The rate of patients who do not have a hospice referral prior to death continues to be higher than desired with one study reporting that more than 30% of patients were not referred and of those patients, only 7% had a documented discussion on the option of palliative care. Patients enrolled in hospice experience increased survival times along with a reduction in resource use such as aggressive end of life care and hospital admissions; benefits that increased the longer patients are enrolled in hospice.
📝Clinical Recommendations
This measure is based on ASCO and National Comprehensive Cancer Network (NCCN) Guidelines: 1. Clinicians should refer patients with advanced solid tumors and hematologic malignancies to specialized interdisciplinary palliative care teams that provide inpatient and outpatient care early in the course of disease, alongside active treatment of their cancer (Moderate, Strong) (ASCO, 2024).
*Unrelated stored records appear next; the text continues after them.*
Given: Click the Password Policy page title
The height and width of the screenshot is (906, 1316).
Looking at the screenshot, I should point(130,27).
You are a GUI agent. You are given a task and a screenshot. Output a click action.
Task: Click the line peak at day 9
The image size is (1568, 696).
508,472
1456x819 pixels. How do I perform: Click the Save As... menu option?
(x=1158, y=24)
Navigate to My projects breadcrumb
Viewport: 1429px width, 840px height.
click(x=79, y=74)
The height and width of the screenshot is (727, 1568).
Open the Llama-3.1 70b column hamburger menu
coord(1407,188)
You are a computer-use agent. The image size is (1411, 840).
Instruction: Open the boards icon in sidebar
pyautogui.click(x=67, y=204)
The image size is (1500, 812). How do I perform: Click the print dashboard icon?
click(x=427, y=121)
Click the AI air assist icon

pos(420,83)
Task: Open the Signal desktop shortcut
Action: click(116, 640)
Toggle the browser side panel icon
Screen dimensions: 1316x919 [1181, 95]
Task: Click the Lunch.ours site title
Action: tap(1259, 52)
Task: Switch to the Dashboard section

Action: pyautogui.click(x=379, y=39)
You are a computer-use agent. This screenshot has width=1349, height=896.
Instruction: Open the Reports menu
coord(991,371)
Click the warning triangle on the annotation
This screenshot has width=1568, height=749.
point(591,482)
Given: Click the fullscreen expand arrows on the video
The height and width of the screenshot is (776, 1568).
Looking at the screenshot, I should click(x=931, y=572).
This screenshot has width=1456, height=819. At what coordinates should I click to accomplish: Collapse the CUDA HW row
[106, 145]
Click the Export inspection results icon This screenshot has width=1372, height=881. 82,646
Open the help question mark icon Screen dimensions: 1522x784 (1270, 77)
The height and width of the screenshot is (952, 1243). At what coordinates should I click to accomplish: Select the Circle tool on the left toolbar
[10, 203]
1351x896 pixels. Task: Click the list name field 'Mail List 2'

2. Palliative care for patients with advanced cancer should be delivered through interdisciplinary palliative care teams, with consultation available in both outpatient and inpatient settings (Intermediate, Moderate) (ASCO, 2024). 3. Patients with advanced cancer should receive palliative care services, which may include a referral to a palliative care provider.
Essential components of palliative care include (Intermediate, Moderate) (ASCO 2024): • Rapport and relationship building with patient and family caregivers • Symptom, distress, and functional status management (eg, pain, dyspnea, fatigue, sleep disturbance, mood, nausea, or constipation) • Exploration of understanding and education about illness and prognosis • Clarification of treatment goals • Assessment and support of coping and spiritual needs • Assistance with medical decision making • Coordination with other care providers • Provision of referrals to other care providers as indicated 4.
Patients with months to weeks to live should be provided with guidance regarding the anticipated course of the disease. Physicians should reassess prognostic awareness and goals of therapy. As functional status worsens, these patients may become more concerned about the side effects of cancer-directed treatment and consider focusing their care on maintaining quality of life.
The option of discontinuing anticancer treatment not directly addressing a symptom complex and initiating goal-directed supportive care should be discussed, including referral to specialized palliative care services or hospice (Category 2A) (NCCN, 2024).In general, patients with weeks to days to live (eg, dying patients) and comfort-oriented goals should discontinue all treatments not directly contributing to patient comfort.
Intensive palliative care focusing on symptom management should be provided in addition to preparation for the dying process. Referral for hospice care should be placed, if not already done. (Category 2A) (NCCN, 2024).
📋Implementation Notes
This measure contains one strata defined by a single submission criteria. This measure produces a single performance rate. For the purposes of MIPS implementation, this patient-periodic measure should be submitted a minimum of once per patient per timeframe specified by the measure for the performance period. This is an inverse measure which means a lower calculated performance rate for this measure indicates better clinical care or control.
The “Performance Not Met” numerator option for this measure is the representation of the better clinical quality or control. Submitting that numerator option will produce a performance rate that trends closer to 0%, as quality increases. For inverse measures, a rate of 100% means all of the denominator eligible patients did not receive the appropriate care or were not in proper control.